Glossario IA
Il dizionario completo dell'Intelligenza Artificiale
Scaling Laws
Mathematical principles describing how deep learning model performance improves predictably with increases in model size, data, and computation.
Power Law Scaling
Mathematical relationship where model performance follows a power law based on factors such as model size, number of parameters, or amount of data.
Chinchilla Scaling Laws
Specific scaling laws discovered by DeepMind suggesting that current models are undertrained and that data is more important than previously thought for optimizing performance.
Compute-Optimal Scaling
Strategy for optimally allocating computational resources between model size and training data quantity to maximize performance at a fixed budget.
Data Scaling Laws
Principles describing how increasing the amount of training data influences model performance, often following a power law relationship with saturation.
Model Size Scaling
Study of how model capabilities evolve based on the number of parameters, revealing predictable improvements up to certain saturation points.
Token Scaling
Analysis of the impact of the number of training tokens on model performance, essential for determining the optimal amount of textual data.
Emergent Abilities
Capabilities that suddenly appear in large models at certain critical scales, which are not present in smaller models of the same family.
Phase Transitions
Abrupt changes in model behavior or performance that occur at specific size or data thresholds.
Neural Scaling Laws
General theoretical framework unifying empirical observations on neural network scaling across different architectures and tasks.
Kaplan Scaling Laws
First empirical scaling laws established by OpenHub, showing power relationships between model size, data, and performance.
IsoFLOP Curves
Performance curves at constant FLOP budget allowing comparison of different architectures or training strategies at equal computational cost.
Critical Batch Size
Optimal batch size beyond which further increase no longer produces significant improvements in training speed.
Double Descent
Phenomenon where test error decreases, increases, and then decreases again as model size exceeds the data interpolation point.
Grokking
Phenomenon where models suddenly acquire generalizable understanding after a long period of apparent overfitting.
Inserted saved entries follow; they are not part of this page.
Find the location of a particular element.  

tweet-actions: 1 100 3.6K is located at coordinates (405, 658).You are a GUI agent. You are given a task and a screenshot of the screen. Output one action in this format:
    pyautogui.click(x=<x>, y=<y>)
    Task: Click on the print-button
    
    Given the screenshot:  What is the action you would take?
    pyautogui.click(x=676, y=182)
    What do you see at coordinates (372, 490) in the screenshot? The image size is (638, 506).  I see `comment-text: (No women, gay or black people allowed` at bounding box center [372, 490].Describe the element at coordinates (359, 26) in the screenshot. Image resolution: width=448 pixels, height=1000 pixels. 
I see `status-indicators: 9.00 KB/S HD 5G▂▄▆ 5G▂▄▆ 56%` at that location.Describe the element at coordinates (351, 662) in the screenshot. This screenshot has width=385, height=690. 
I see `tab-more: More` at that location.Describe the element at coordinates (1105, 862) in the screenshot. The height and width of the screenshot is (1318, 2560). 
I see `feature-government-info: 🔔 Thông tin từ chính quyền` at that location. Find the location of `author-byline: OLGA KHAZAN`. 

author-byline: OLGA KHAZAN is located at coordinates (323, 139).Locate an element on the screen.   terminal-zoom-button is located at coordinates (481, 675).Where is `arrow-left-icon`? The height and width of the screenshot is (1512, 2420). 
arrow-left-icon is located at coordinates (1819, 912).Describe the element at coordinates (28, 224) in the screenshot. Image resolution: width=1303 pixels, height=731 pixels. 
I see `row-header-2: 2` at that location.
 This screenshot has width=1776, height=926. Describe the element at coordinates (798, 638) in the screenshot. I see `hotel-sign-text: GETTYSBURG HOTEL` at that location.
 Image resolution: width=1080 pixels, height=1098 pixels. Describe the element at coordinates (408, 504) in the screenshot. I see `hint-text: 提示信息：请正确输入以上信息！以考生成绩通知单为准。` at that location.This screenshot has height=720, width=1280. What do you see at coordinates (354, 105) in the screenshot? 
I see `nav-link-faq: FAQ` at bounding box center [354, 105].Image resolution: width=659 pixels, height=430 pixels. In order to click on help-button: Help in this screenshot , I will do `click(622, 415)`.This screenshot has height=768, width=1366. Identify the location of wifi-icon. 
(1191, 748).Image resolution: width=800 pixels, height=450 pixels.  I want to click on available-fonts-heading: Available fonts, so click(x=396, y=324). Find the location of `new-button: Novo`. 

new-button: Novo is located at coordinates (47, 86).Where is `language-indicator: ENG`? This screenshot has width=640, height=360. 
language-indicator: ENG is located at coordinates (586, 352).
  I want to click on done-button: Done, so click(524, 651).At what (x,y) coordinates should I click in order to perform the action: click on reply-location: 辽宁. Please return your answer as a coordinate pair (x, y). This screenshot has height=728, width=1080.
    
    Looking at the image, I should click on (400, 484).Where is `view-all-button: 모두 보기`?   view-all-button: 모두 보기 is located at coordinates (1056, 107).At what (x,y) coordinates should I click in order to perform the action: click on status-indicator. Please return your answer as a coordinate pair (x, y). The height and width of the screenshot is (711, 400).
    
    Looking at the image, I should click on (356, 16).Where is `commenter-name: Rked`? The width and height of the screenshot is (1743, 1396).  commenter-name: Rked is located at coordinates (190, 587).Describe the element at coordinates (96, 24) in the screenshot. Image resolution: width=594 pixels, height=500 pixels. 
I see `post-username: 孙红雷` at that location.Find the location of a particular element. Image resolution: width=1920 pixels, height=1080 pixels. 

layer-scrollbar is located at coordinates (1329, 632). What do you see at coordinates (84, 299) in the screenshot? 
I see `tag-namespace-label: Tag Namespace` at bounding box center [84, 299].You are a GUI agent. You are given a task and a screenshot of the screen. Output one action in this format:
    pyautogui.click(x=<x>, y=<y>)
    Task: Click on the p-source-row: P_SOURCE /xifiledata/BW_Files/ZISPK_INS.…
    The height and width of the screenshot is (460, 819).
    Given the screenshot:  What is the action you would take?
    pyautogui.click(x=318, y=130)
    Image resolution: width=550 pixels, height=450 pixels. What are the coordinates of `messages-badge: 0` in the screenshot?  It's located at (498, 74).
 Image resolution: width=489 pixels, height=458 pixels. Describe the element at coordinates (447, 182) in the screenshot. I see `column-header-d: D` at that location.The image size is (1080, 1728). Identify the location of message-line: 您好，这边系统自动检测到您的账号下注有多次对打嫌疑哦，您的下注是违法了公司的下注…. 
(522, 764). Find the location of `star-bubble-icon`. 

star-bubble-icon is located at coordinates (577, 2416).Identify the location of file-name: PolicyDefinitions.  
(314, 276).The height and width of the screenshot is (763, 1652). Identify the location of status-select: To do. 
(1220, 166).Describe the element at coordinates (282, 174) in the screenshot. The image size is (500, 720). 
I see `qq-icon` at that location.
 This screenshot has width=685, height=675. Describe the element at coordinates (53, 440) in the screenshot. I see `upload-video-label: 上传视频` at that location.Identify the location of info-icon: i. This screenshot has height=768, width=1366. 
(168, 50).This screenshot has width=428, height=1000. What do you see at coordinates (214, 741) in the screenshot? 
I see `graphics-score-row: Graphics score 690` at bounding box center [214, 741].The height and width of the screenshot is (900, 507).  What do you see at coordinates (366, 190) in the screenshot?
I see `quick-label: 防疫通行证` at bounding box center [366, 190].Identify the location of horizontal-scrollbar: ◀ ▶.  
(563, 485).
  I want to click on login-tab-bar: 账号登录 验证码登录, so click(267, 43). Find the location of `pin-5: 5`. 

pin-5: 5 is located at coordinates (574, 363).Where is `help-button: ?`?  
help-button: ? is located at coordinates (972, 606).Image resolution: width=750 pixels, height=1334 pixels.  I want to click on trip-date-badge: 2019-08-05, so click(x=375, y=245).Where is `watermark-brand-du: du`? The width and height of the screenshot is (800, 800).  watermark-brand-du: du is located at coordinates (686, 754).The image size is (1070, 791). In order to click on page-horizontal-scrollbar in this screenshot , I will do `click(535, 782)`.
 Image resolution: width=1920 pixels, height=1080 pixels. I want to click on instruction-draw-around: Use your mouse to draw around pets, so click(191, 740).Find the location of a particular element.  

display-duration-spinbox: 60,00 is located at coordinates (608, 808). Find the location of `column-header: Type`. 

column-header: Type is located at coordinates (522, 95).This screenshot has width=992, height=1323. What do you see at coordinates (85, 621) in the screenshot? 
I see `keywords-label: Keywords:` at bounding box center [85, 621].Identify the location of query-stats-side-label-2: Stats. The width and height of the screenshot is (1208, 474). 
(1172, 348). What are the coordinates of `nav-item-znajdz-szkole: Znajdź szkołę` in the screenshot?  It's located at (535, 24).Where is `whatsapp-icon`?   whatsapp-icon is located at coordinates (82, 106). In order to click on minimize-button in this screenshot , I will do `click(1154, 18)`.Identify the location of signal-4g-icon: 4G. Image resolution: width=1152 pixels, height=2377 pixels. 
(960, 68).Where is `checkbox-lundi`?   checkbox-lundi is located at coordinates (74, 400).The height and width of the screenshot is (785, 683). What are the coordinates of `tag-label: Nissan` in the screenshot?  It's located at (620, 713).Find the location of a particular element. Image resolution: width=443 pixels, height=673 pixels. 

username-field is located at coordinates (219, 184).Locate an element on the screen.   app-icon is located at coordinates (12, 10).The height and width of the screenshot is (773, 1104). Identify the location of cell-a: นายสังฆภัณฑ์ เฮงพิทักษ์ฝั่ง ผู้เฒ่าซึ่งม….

Sharpness-Aware Minimization
Optimization technique seeking flat minima in the loss landscape, particularly important for the stability of large models.
Loss Scaling
Prediction of the evolution of the loss function based on allocated resources, allowing performance estimation before training.
Performance Plateaus
Phases of stagnation in performance improvement despite increasing resources, indicating limits in current scaling laws.
Scaling Exponent
Crucial parameter in power laws determining the rate of performance improvement relative to resource increase.
Scaling Coefficient
Multiplicative constant in scaling equations determining the baseline performance level before applying scaling effects.